Consortium makes SEK9bn bid for Cherry

Consortium makes SEK9bn bid for Cherry

Tuesday, December 18, 2018 Posted by News Team
Cherry chairman Morten Klein part of group looking to acquire Swedish online and land-based operator

A consortium involving UK private equity firm Bridgepoint, Betsson CEO Pontus Lindwall and Cherry founder Morten Klein has made a SEK9.19bn bid to acquire the operator and de-list its shares from the Nasdaq Stockholm. 

The consortium, European Entertainment Intressenter BidCo (EE Intressenter), has made a bit to acquire each Cherry share for a price of SEK87, representing a 20% premium on the operator’s closing share price on Monday December 17.

EE Intressenter comprises Bridgepoint Europe, Prunius Avium and Audere Est Facere, as well as Betsson chief executive Pontus Lindwall and the Klein Group, a vehicle owned by Cherry chairman Morten Klein. Also represented are Berkay Reyhan and Murat Can Yilanlioglu, directors of marketing business Hindigo Marketing, with Yilanlioglu also a director of Highlight Games, a studio in which Cherry owns a controlling stake.

Members of the consortium own 50,100,368 shares in Cherry, representing 47.4% of the operator’s total stock and 37.9% of voting rights. 
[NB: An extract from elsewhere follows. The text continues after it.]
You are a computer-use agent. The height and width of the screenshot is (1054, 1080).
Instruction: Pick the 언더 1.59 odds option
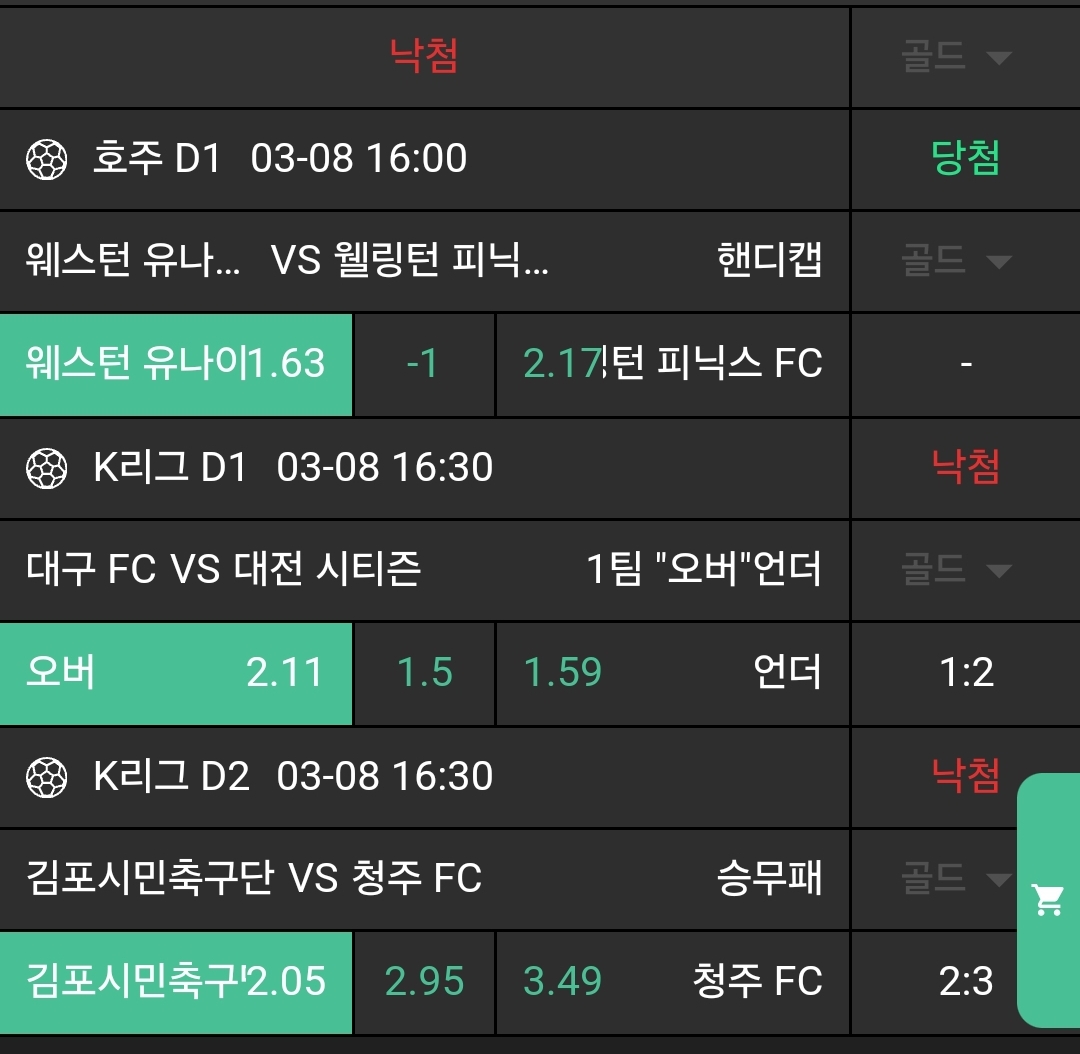(672, 673)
It has already secured undertakings to accept the offer from shareholders representing an addition 12,298,332 shares. This means individuals holding 59.1% of Cherry’s share capital and 66.5% of voting rights have agreed to back the deal.

Cherry founders Lars Kling and Per Hamberg have agreed to support the takeover, alongside CEO and founder of Cherry’s affiliate subsidiary Game Lounge Jonas Cederholm and Game Lounge co-founder Fredrik Langeland.

“We have followed Cherry closely for a long time and have the highest regard for the success and impressive track record that Cherry and its divisional management teams have achieved through driving innovation in the iGaming sector," Bridgepoint partner Mika Herold said.

"However, we also believe that many of the opportunities and challenges facing Cherry and its subsidiaries are easier to approach in a private setting and with a more favourable capital structure. The changing regulatory environment together with necessary measures to defend and increase Cherry’s market share over time, will require significant investment.

"We have presented a financially attractive offer for the shareholders, which is reaffirmed by the support received from some of Cherry’s largest shareholders. We are confident that the consortium members will be good stewards for the business and the employees going forward.”

The acceptance period for the offer begins on December 20, running to January 19, and can be extended.